Per quasi due anni ci hanno fatto credere che gli asini volassero davvero in questa Città, ma ora che abbiamo appreso che Arezzo è stata esclusa dal lotto delle 10 finaliste del Concorso della Capitale Italiana della Cultura per il 2022 abbiamo finalmente toccato con mano che per tutto questo tempo gli Asini hanno volteggiato sopra Palazzo Cavallo e sono poi finiti miseramente a terra.

Cosa ci dirà a proposito di questa nuova e clamorosa bocciatura il nostro beneamato Sindaco Ghinelli, lui, che è anche il Presidente della Fondazione Guido d’Arezzo, nata per gestire e valorizzare il patrimonio culturale e artistico della nostra Città, e che si è riservato questo ruolo anche per i prossimi anni del suo da poco rinnovato mandato  ?
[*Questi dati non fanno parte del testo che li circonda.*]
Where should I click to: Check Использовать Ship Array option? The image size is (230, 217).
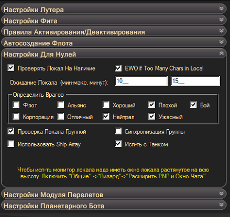point(11,144)
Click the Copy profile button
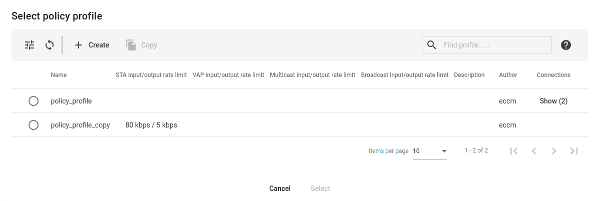This screenshot has height=201, width=599. pyautogui.click(x=142, y=45)
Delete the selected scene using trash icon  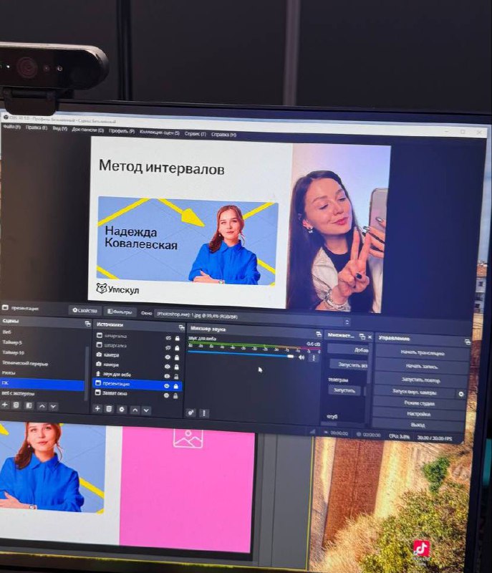16,405
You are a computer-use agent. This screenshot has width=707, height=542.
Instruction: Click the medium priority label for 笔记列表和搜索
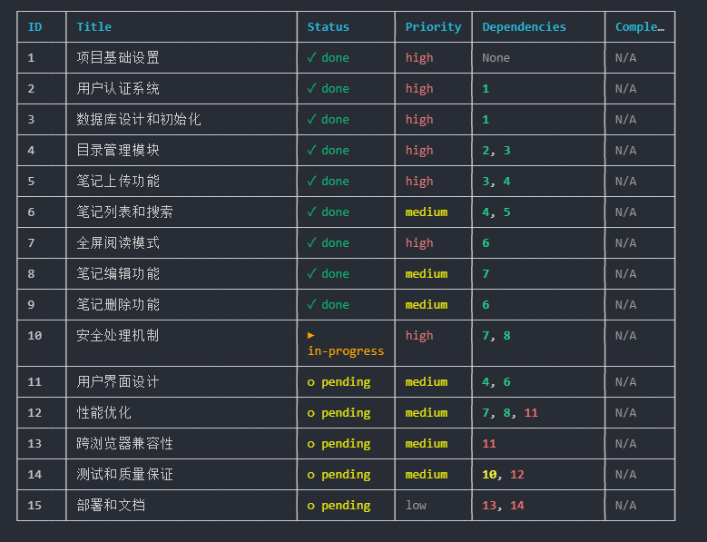[x=426, y=212]
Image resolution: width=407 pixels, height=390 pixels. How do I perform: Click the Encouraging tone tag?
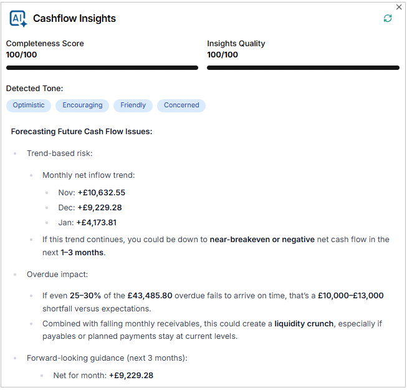(x=82, y=105)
Farà come al solito una conferenza stampa, nella quale ci dirà che la colpa è del Mibact (Ministero per i Beni e le Attività Culturali e per il turismo), che non ha compreso l’importanza e la  validità del progetto aretino (chi l’ha visto alzi la mano  ! )

Oppure, come al solito, ci verrà a dire, all’unisono con la Vice Sindaca, che siamo stati esclusi per “ragioni politiche” e che in questa brutta pagina c’è ancora una volta lo zampino della Regione ?

Passi pure il vedersi superati da tre capoluoghi di regione (Ancona, Bari e L’Aquila) e, come asini, sorvoliamo sul fatto che sono andati avanti tre capoluoghi di provincia come Taranto, Trapani e Verbania, ma essere addirittura clamorosamente battuti da quattro cittadine non capoluogo, tra cui spicca la Bandiera arancione di Volterra (le altre tre sono Cerveteri, Procida e Pieve di Soligo), ci indigna profondamente e dovrebbe indurre i nostri Amministratori a riflettere sulla competenza  e sulle capacità delle persone preposte alla costruzione di un modello culturale condiviso, a cominciare dal Primo Cittadino, che non può pretendere di essere il Primo in tutto. 

Etrusco
Aretino doc, la mia grande aspirazione era quella di diventare giornalista ed invece ho fatto per più di 40 anni tutt'altra professione. In gioventù' ho scritto articoli per giornali umoristici universitari del tipo La Bombarda ed Il Pungiglione ed, in seguito, dopo la laurea, sono stato nello staff di televisioni e radio private aretine. Sono da sempre appassionato di sport, che ho praticato sia a livello semiprofessionistico, sia dilettantistico. Sono un innamorato della Giostra del Saracino, nella quale per alcuni anni ho avuto un certo ruolo. A chi mi dice che ho un brutto carattere, perché troppo polemico, rispondo come diceva il Presidente Pertini che " soltanto chi ha carattere, ha un brutto carattere ". Ho fatto tante cose in vita mia e spero che questa non sia l'ultima.=

4 COMMENTI

  1. Tanti aretini della cultura un sanno che farsene, basta che si ingozzano di rocchio alla sagra, tutto va bene.

    Aretino medio e mediocre, titolo di studio: battesimo

  2. Alla ormai famosa frase di Tremonti ” con la cultura non si mangia” , alcuni aretini rappresentati dall’amministrazione comunale hanno risposto ad Arezzo con la cultura si mangia e si beve tutto l’anno.